The horror film "The Uncredited," written by Nick Burchard, will be filmed in North Adams this spring, pending fundraising and the COVID-19 pandemic. Burchard's Tiny Viking Productions is making the film in conjunction with Sancha Spiller and Kasey Rae of Skylah Productions of New York City.
"I grew up in the area, and I've always appreciated the historical places, in particular the Hoosac Tunnel, Mohawk Theater, and the old mills," Burchard said. "I think North Adams has a very unique setting, with the mountains surrounding the city and of course, all the steeples.
"The Uncredited" follows a young woman who appears in an independent film. While watching it, her friends notice something disturbing in the background of her scene. This leads to rumors and distrust in even the closest group of friends.

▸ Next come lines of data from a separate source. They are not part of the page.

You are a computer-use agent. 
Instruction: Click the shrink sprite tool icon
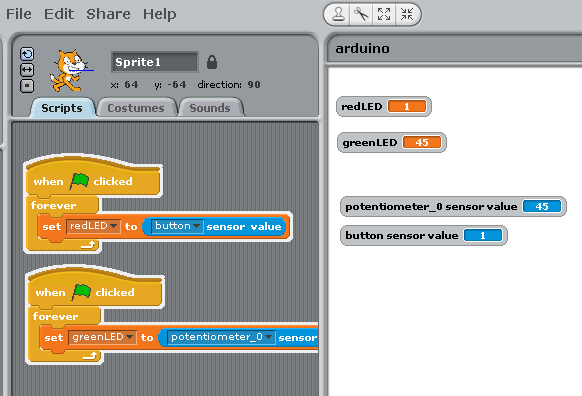point(407,15)
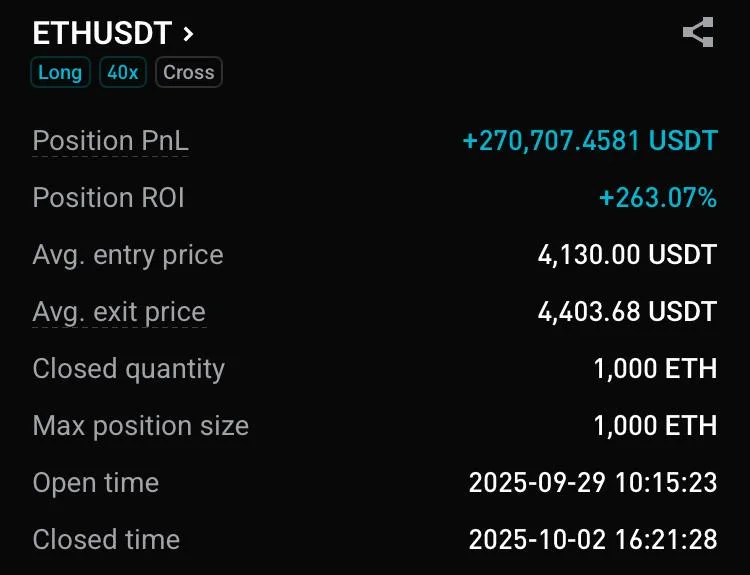Click the Closed quantity label
Image resolution: width=750 pixels, height=575 pixels.
coord(128,369)
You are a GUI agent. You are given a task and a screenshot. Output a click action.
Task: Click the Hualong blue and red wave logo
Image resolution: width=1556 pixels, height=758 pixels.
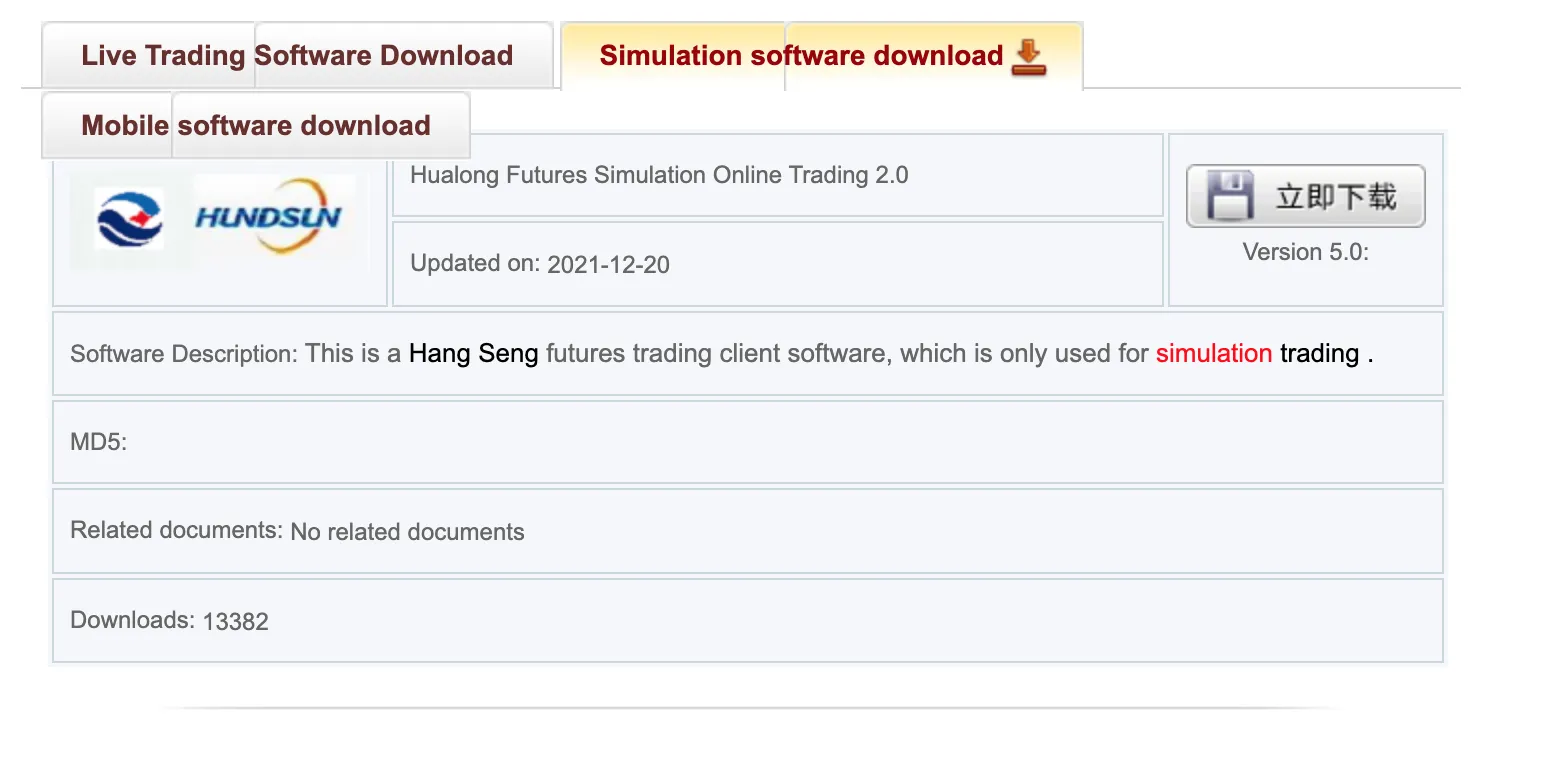coord(130,219)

"My goal is to make great characters, and even though it's a spooky thriller the characters in it are just friends sitting down to watch a movie together," Burchard said. "They crack jokes, roast each other, and are all collectively trying to have a good time … but that juxtaposed with the realization that one of them might be hiding something is what creates the thriller edge to this. I think it's really fun."
Spiller added that the film does not rely on horror tropes such as jump scares. She said the screenplay is character-driven.
"It showcases our greatest fear of not knowing the people around us as well as we think," she said. "It makes us second guess who we trust and remember that just being in the wrong place at the wrong time can have horrifying consequences."